McKinley is among hundreds of Republican lawmakers, all over the country, who are backing resolutions of "state sovereignty" — essentially empty gestures toward declaring the illegitimacy of the federal government. Of the many manifestations of conservative anti-government hostility, none is more striking than this sudden, nationwide movement: barely 50 days into Obama's administration, lawmakers in more than two dozen states have introduced these sovereignty declarations. Some appear headed for passage; others have prompted raucous demonstrations and public hearings.
Based on a thoroughly rejected reading of the 10th Amendment — which states that "The powers not delegated to the United States by the Constitution, nor prohibited by it to the States, are reserved to the States respectively, or to the people" — the resolutions claim the federal government, in usurping powers and issuing mandates to the states, is in violation of the US Constitution.

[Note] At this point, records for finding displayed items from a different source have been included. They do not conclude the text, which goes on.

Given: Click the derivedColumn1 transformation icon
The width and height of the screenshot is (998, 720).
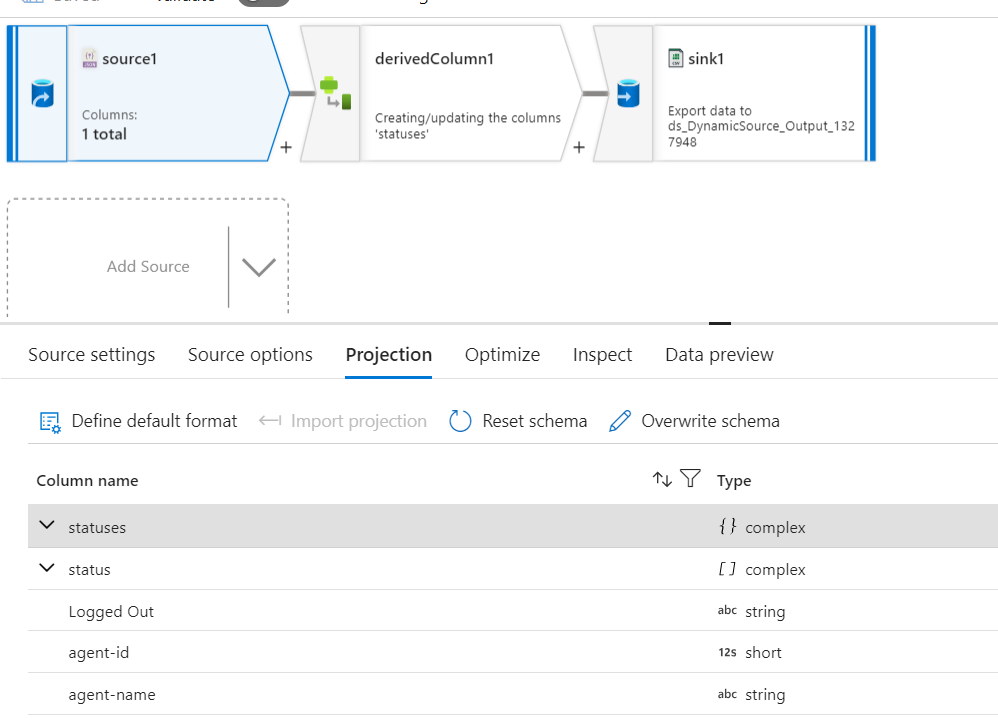Looking at the screenshot, I should (333, 93).
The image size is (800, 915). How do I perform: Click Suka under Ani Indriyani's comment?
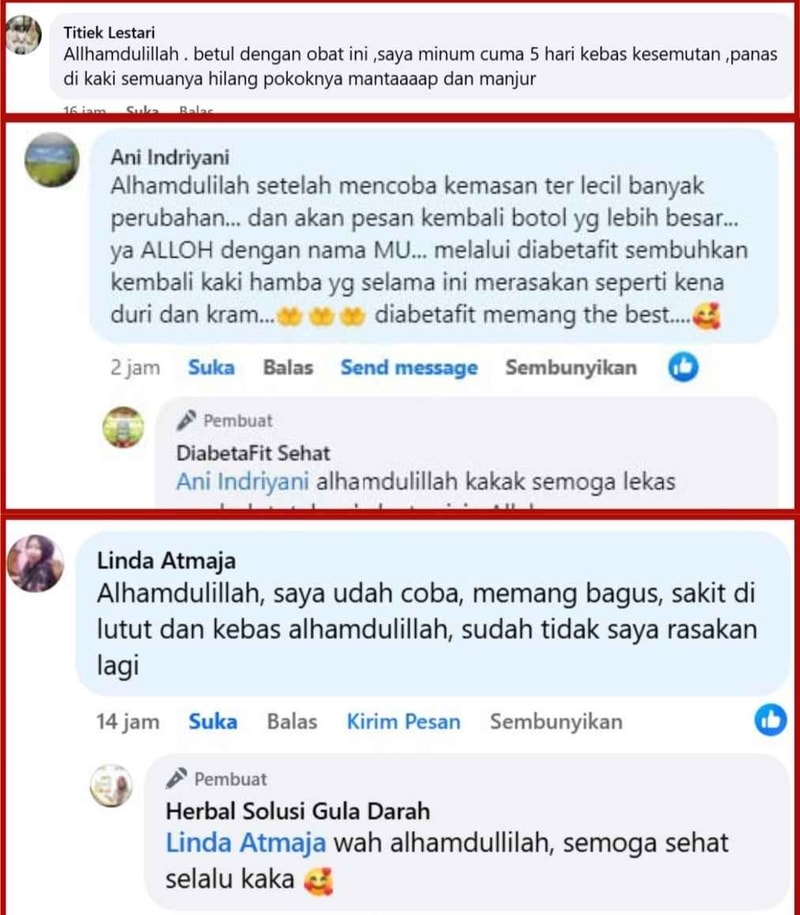point(211,368)
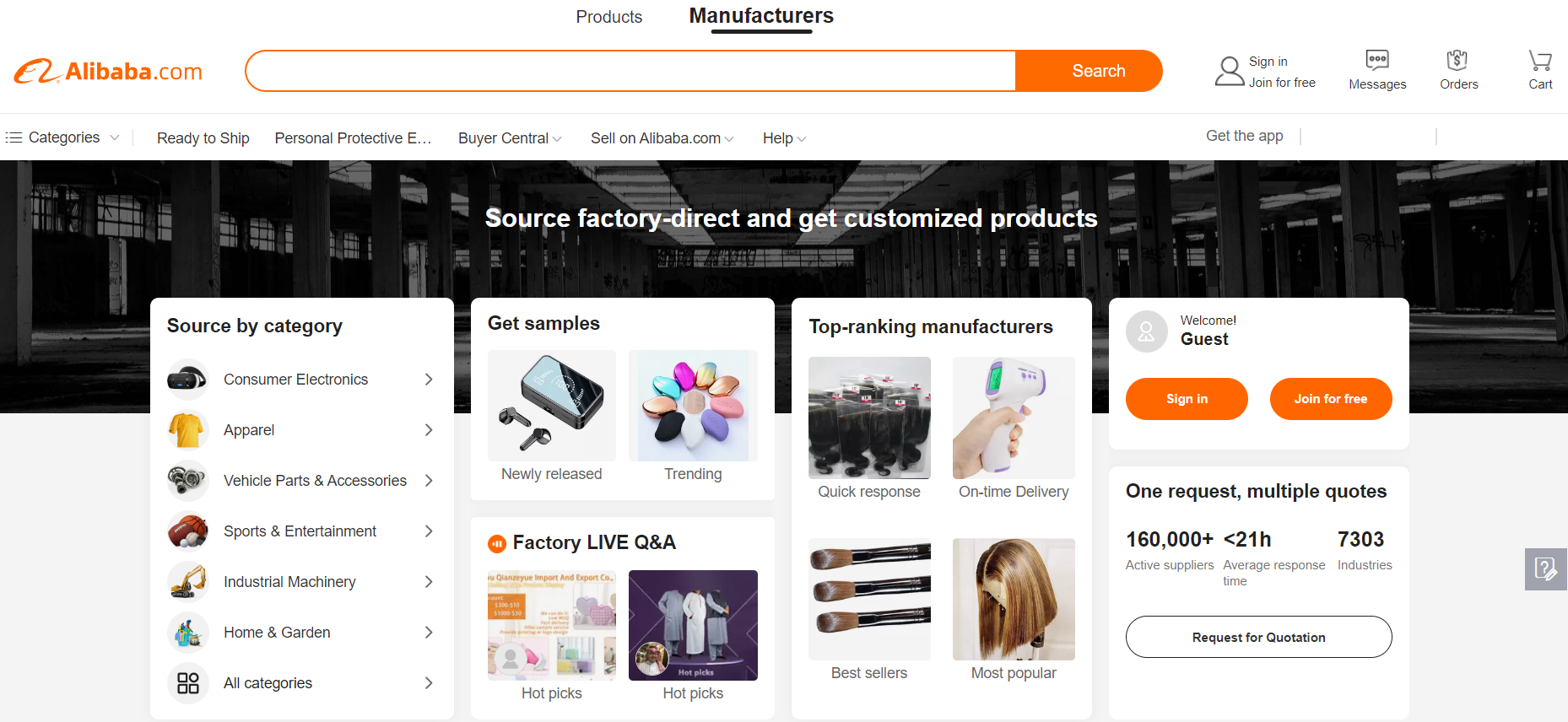
Task: Click the Alibaba.com logo
Action: [x=108, y=72]
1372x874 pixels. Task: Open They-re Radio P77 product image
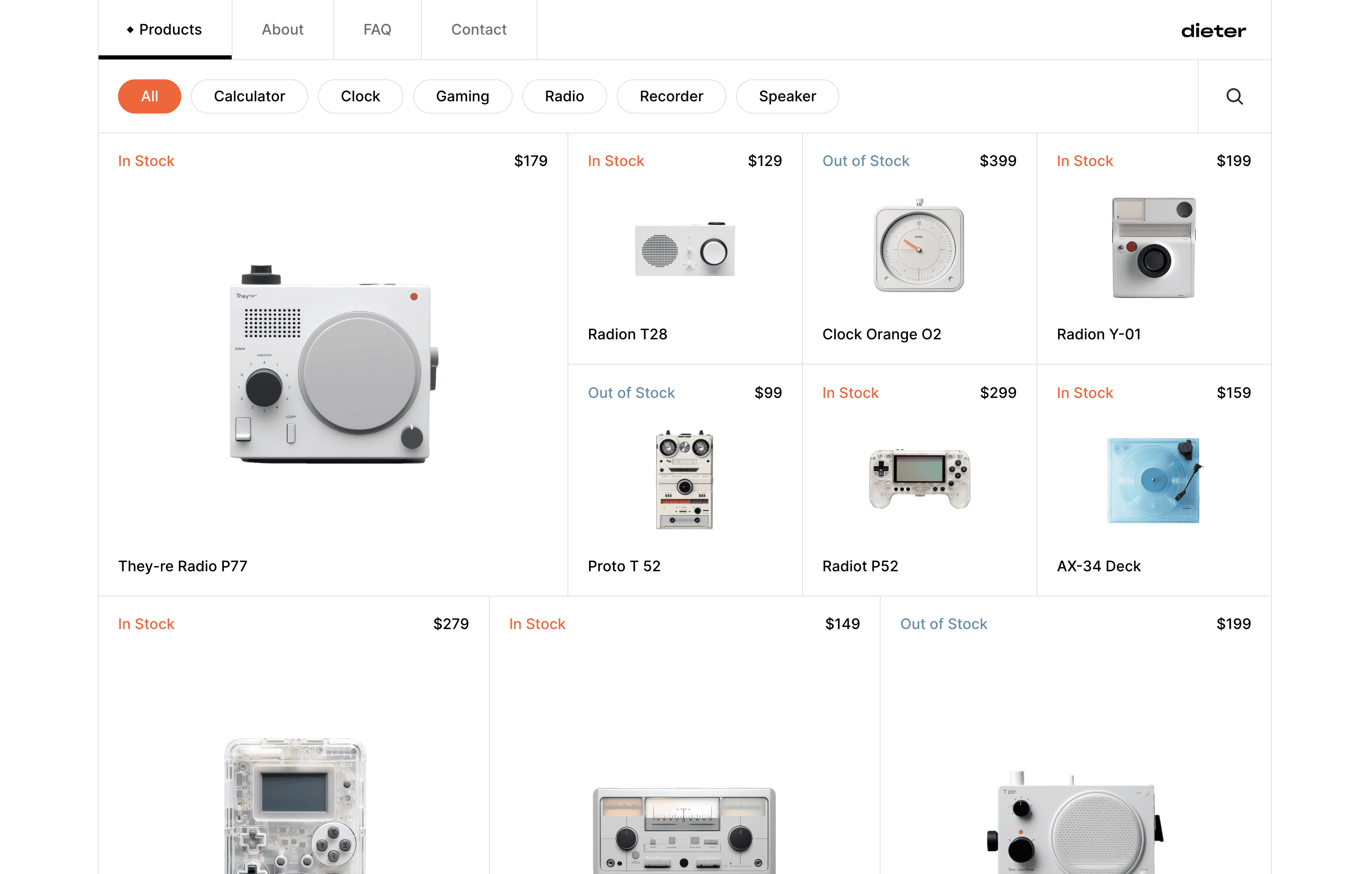click(333, 365)
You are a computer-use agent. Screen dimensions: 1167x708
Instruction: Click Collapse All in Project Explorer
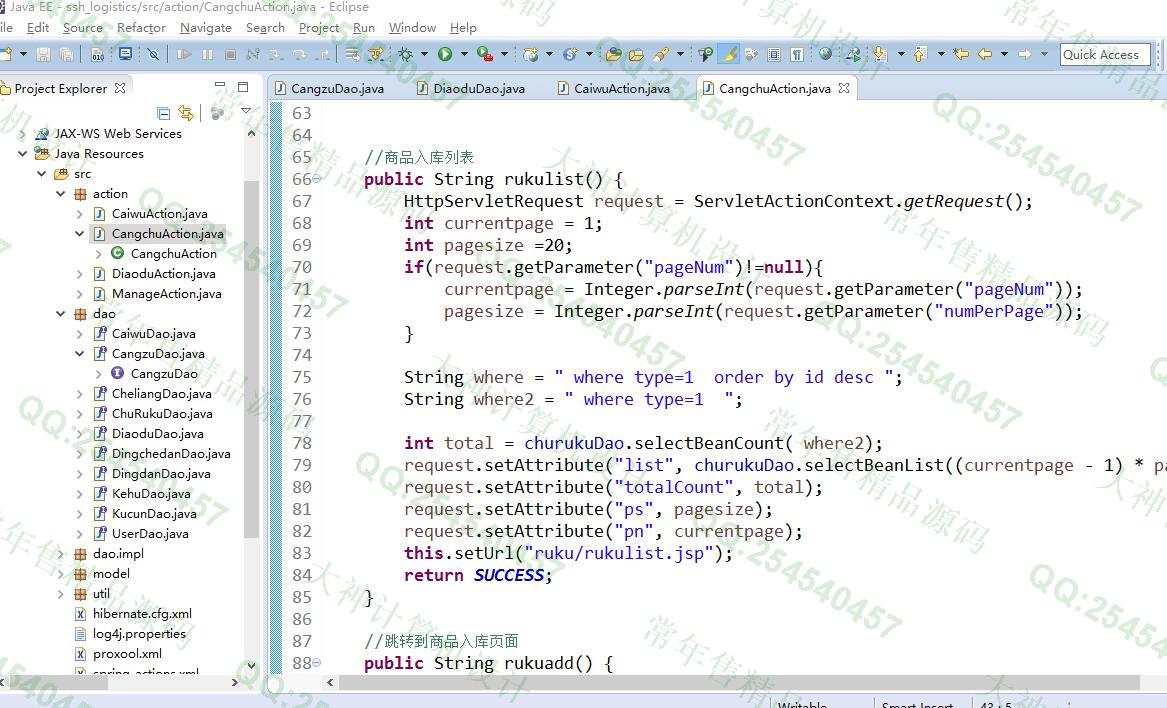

They call for Congress and the president to cease and desist in those (mostly unspecified) violations.
The resolutions generally avoid specifying how they would assert their claimed sovereignty — although a few threaten to defy the federal government, and to refuse to implement laws they dislike.
Some resolutions go further, claiming that the violations may constitute a "nullification of the Constitution." The most aggressive, which was recently defeated in New Hampshire, explicitly threatened to dissolve the Union.
As much as so-called Tenth Amendment Movement participants believe they are responding to a unique circumstance, they are actually treading old, and predictable ground. The exact same movement arose when the last Democratic president took office, in 1993. In fact, most of the resolutions circulating today are word-for-word copies of the ones introduced 16 years ago.
By late 1994, at least eight states had passed versions, with legislators in more than 20 states planning to introduce them in their 1995 sessions, according to a review at the time by the conservative Heritage Foundation.
The state-sovereignty movement of that time was part of a fabric of anti-government sentiment that also included a rise in the "militia" movement — and the resolutions abruptly ceased in 1995, after Timothy McVeigh blew a hole in the Alfred P. Murrah Federal Building in Oklahoma City, killing 168 people.
Today's version is moving even faster, thanks in large part to the conservative-libertarian network that was formed and energized around Ron Paul's presidential candidacy, and the large online communities of liberal-hating conservatives.
Some national conservative figures, including Fox News and syndicated radio talk-show host Glenn Beck and commentator Michelle Malkin, have applauded the idea. And a few prominent elected Republicans, including South Carolina governor Mark Sanford, have recently cited the same state-sovereignty talking points in discussing their opposition to the federal stimulus bill.
Most other prominent Republicans have remained silent on the issue, but none have denounced it. That's hardly surprising; the angry anti-government conservatives and Ron Paul libertarians are important voting blocs in GOP primaries.
Sanford, who is courting both groups for his potential 2012 presidential bid, professes that he "loves the concept" of the state-sovereignty bills, in an interview appearing this week in the conservative John Birch Society publication The New American. He recommends in that interview that Tenth Amendment Movement supporters march on Washington, DC, to "insist that the Constitution be obeyed."
And former (and perhaps future) presidential candidate Mike Huckabee has not distanced himself from his campaign buddy Chuck Norris, who said and wrote this past week that Texas may soon have to secede.
Sovereignty in practice
The claims of these resolutions are indefensible on constitutional grounds, as several experts tell the Phoenix. "They rest on completely untenable interpretations of the Constitution's text, structure, and history, and they proceed as though the Civil War had been won by the Confederacy," e-mails Laurence Tribe of Harvard Law School. "These resolutions — not to put too fine a point on it — are off the wall."